Additional authentication may be required for university academic documents that will be used abroad. The Office of the University Registrar prepares a notarized affidavit to attest to the validity of the academic document, which may be a diploma (original or copy submitted by student), an official transcript, or an official verification. The notarized affidavit with the academic document attached is then returned to the student or designated representative in the United States to obtain the required authentication from the Secretary of the Commonwealth as described below. Notarized affidavits cannot be mailed outside the United States since the university cannot assume responsibility for international delivery.
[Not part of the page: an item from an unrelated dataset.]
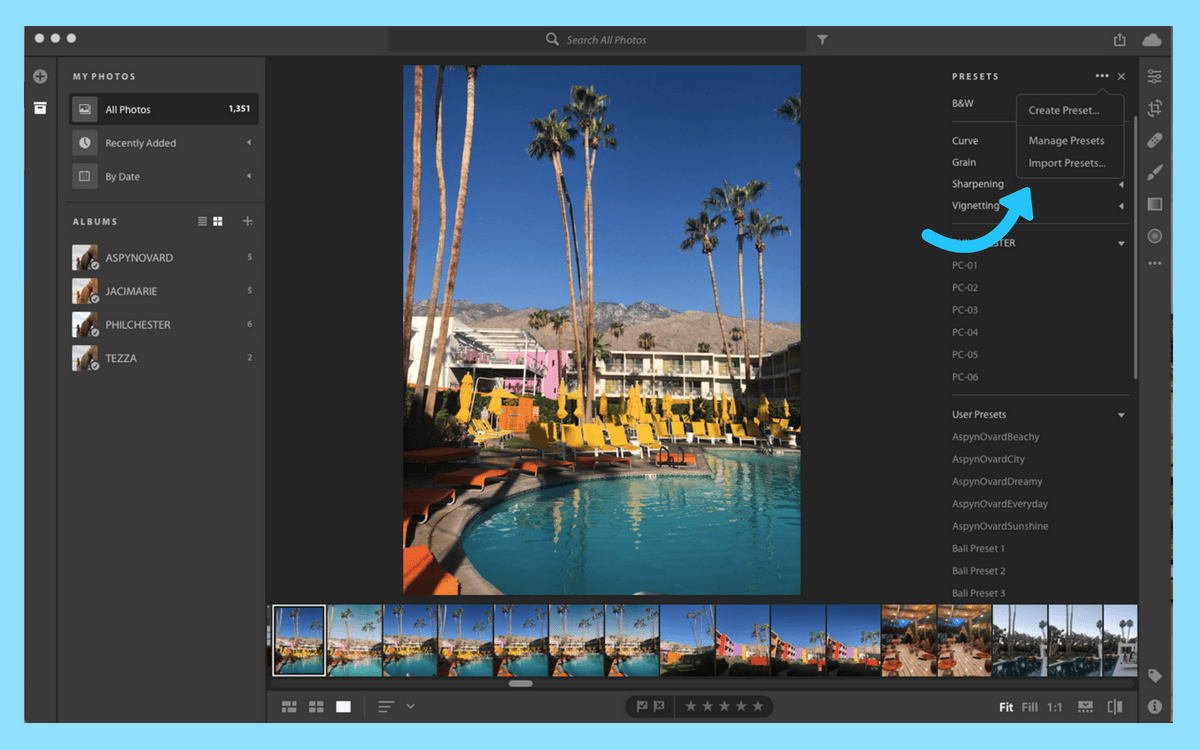Screen dimensions: 1200x750
Task: Click the Create Preset option
Action: (x=1062, y=110)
Contact Certification Services for international delivery options. Authentication of documents may require up to five business days to process by the Office of the University Registrar. Requests must be submitted on the International Authentication Request Form. There is a fee of $20.00 per notarized affidavit. Do not submit fee payment without first verifying charges with Registrar’s Office Certification Services.
If the country where the document will be used is a party to the Hague Apostille Convention, the Virginia Secretary of the Commonwealth will affix an apostille* certificate and no further authentication is necessary. If the country is not party to the Hague Apostille Convention, the Virginia Secretary of the Commonwealth will affix a state authentication certificate. The document should then be sent to the Authentication Office of the U.S. Department of State in Washington, D.C. to obtain the U.S. Department of State seal. Detailed instructions for authentication processing can be found at the links above. If necessary, authentication of the U.S. Department of State seal should be obtained at the foreign embassy concerned in Washington, D.C.
*What is an Apostille? An apostille is a certificate issued in Virginia by the Secretary of the Commonwealth for documents intended for use in foreign countries party to the Hague Convention Abolishing the Requirement for Legalization of Foreign Public Documents.